Source material>
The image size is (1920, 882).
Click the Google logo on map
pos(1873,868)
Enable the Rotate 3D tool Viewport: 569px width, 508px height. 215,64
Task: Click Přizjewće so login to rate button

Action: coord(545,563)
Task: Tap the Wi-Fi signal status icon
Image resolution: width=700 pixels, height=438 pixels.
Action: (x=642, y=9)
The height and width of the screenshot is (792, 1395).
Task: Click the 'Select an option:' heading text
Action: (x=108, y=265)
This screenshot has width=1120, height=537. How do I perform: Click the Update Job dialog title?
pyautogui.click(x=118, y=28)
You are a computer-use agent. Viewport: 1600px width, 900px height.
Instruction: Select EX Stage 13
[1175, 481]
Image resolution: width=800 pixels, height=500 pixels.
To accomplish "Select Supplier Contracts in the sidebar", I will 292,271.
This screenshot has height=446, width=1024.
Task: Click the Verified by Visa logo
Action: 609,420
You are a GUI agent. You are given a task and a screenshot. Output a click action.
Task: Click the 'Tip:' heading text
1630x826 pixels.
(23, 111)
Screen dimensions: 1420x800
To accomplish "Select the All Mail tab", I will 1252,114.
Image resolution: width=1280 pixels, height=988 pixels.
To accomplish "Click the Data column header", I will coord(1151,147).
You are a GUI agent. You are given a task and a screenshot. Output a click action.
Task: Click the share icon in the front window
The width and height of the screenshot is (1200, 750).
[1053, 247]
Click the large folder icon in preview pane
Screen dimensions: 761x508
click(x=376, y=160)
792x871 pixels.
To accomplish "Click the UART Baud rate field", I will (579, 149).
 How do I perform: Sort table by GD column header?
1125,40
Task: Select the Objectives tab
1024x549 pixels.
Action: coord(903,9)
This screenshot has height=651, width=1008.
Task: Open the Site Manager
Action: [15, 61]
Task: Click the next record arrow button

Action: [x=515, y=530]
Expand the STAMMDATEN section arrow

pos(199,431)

Aim of the task>
Out of the listing above, reproduce exactly the lines from the one with "1630x826 pixels." up to and including the one with "Task: Click the share".

Finished exercise>
1630x826 pixels.
(23, 111)
Screen dimensions: 1420x800
To accomplish "Select the All Mail tab", I will 1252,114.
Image resolution: width=1280 pixels, height=988 pixels.
To accomplish "Click the Data column header", I will coord(1151,147).
You are a GUI agent. You are given a task and a screenshot. Output a click action.
Task: Click the share icon in the front window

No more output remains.